Alexander McQueen is probably the most talented fashion designer who ever lived, and he is one of those artists who far transcends his chosen medium, able to speak to the emotions of people far outside of his particular niche. I know I most likely won't get much traction with this, but I recommend
Alexander McQueen: Savage Beauty, the MoMA exhibition and the book, to anyone interested in contemporary art and design.

Talk about shelf porn! This book is just gorgeous, and it is great flipping through it and marvelling at the breadth and depth of Stuart Immonen's talent. Glad I got on board the limited slipcase edition.

I recently discovered the small publisher Soho Press, and in particular their crime fiction imprint Soho Crime, and I love their stuff! I've been buying a bunch of their titles, and this was the first one I read. A great cop novel set in Mahattan's Chinatown during the 1990s, in a very well written noir style infused with Asian American themes and the filth of New York City.

This was one of the first novels by Japanese Ryu Murakami (who later wrote the extremely unsettling Audition and In the Miso Soup). It's setting is very much like that of Haruki Murakami's Norwegian wood, but this one is much more up beat and the introspective sadness of the protagonist of Haruki's novel is replaced with a neverending quest for fun and, well, sex. A very refreshing, short, and enjoyable novel about life in small-town Japan for your typical 1969 high school student.

Burdett's crime novels set in Bangkok are pretty good, less so for their plots than for the very detailed setting descriptions.

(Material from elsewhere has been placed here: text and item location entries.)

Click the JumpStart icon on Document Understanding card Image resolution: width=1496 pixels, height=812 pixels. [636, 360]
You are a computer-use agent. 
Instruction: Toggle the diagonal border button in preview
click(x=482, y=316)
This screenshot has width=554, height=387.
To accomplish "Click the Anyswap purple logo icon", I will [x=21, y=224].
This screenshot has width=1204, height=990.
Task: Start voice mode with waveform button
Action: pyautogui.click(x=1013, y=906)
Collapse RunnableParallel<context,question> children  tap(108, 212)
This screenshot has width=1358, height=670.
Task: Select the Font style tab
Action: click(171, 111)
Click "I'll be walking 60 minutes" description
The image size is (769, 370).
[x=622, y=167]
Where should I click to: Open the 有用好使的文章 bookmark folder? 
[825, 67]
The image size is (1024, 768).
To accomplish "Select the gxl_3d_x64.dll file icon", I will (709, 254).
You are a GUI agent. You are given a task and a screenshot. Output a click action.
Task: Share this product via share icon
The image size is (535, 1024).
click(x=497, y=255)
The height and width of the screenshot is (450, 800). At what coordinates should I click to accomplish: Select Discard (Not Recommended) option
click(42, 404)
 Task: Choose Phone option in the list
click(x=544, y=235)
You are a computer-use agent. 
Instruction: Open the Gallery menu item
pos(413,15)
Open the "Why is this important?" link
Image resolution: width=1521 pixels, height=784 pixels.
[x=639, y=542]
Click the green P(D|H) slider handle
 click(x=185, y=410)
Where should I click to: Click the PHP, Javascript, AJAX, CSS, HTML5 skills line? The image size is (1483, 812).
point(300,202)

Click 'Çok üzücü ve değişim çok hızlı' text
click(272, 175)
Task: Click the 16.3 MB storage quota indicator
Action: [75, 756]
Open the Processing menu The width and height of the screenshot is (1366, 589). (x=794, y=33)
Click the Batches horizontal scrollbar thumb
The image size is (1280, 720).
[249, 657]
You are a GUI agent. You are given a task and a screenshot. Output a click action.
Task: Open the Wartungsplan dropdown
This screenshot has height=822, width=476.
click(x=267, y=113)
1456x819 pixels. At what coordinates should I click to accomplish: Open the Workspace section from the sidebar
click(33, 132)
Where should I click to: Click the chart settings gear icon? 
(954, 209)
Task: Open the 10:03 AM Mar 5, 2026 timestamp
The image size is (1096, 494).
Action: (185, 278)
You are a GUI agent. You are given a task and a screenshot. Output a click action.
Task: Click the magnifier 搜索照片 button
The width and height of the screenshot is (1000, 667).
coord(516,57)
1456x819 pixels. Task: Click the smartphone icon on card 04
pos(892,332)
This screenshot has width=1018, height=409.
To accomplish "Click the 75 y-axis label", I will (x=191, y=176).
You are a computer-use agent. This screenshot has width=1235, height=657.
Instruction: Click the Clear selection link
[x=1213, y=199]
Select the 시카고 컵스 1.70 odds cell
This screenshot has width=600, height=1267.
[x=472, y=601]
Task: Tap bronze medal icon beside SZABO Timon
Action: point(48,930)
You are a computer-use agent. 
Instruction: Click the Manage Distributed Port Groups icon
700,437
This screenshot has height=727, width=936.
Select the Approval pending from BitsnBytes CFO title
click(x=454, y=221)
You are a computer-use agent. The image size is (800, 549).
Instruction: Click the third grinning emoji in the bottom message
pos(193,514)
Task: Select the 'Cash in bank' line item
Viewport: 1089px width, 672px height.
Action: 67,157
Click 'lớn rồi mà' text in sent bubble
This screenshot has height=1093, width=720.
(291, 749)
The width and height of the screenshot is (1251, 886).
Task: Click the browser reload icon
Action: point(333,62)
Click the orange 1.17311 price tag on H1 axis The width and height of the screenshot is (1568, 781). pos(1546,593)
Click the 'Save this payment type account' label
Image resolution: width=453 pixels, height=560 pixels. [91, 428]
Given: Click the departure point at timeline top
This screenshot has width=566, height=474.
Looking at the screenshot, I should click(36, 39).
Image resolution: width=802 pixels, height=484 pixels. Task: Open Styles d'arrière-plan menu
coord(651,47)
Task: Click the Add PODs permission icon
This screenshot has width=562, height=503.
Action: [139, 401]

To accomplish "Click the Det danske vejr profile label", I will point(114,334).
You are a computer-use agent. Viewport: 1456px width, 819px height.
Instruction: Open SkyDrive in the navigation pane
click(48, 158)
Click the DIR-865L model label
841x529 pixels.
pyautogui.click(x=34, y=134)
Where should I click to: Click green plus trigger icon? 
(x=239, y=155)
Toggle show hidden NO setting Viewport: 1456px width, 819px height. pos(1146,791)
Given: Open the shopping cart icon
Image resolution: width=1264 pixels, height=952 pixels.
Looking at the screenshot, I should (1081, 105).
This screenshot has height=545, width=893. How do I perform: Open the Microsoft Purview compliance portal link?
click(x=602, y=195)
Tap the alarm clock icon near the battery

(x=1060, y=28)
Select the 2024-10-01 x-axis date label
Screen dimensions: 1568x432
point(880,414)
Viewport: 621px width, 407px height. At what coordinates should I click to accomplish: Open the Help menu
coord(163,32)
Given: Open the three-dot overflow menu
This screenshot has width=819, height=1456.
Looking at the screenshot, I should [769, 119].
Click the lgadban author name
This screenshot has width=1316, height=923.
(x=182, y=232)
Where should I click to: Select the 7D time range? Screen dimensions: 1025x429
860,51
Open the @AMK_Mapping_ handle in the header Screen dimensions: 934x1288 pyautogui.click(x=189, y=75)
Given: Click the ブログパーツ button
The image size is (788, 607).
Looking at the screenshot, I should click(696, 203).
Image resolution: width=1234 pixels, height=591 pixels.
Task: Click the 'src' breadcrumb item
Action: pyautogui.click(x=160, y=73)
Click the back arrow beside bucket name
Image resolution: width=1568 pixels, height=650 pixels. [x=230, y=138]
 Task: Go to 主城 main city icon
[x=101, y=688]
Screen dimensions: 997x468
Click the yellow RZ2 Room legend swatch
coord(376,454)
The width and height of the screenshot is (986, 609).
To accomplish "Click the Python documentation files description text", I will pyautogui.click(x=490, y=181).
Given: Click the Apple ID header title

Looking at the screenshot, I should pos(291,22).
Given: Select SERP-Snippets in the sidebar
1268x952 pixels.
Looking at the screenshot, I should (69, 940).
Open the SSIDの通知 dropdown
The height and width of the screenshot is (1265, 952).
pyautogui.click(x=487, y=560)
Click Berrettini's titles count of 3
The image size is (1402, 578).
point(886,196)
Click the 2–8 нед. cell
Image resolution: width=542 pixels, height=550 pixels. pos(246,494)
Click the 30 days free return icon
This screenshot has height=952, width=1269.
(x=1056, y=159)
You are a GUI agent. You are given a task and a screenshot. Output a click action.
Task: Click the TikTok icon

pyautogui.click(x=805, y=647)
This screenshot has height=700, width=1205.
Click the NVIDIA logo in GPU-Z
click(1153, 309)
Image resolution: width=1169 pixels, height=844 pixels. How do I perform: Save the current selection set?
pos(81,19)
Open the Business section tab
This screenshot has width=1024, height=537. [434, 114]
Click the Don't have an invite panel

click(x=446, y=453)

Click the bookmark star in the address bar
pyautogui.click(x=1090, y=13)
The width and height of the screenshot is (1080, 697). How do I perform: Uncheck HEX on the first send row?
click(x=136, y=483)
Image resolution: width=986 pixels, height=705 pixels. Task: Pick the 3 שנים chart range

This one, the second one I believe, deals with Thai prostitutes, tattoo artists, and wayward CIA agents. A good, fun romp through the streets of Bangkok.

Can you tell that I've been on an Asian literature streek yet? Anyway, I love love love Kobo Abe, one of my favorite authors ever, and this one doesn't dissapoint. Surrealism and nightmarish visions as only the Japanese master can write them. If you like Haruki Murakami's more surreal stories, you owe it to yourself to check out Abe's work.